SUPPLIED MATERIAL
******
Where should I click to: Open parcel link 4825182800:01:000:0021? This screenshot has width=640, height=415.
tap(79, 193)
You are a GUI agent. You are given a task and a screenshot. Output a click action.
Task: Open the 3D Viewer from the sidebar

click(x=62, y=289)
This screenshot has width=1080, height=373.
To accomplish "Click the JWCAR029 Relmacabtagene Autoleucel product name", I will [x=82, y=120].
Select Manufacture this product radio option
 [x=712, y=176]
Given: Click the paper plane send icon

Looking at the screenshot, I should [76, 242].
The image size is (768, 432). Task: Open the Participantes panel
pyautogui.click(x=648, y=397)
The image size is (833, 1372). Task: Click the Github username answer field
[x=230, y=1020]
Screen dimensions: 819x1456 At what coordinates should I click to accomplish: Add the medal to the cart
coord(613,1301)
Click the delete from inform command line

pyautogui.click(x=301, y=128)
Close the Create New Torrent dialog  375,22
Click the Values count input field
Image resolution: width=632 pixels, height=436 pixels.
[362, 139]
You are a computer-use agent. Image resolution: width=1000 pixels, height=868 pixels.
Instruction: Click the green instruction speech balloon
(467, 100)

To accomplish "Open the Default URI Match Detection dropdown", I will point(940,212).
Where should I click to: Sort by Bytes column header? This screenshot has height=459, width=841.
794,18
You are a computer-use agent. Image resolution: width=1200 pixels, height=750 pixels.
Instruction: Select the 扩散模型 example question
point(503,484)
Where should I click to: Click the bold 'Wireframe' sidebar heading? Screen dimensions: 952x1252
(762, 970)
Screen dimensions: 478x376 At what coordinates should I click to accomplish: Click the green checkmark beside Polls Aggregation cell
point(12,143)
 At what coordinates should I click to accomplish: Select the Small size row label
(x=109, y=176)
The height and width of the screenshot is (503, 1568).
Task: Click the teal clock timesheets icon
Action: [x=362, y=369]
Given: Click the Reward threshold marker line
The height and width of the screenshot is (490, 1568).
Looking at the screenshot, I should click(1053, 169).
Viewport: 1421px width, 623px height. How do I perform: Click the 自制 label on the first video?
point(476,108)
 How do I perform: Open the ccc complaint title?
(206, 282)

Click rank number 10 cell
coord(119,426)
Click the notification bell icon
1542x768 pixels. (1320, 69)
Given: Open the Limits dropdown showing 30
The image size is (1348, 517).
******
WHAT YOU HAVE TO DO
Identify how many lines in the entries above include the string "dropdown", then state that number alone.

TASK ANSWER
2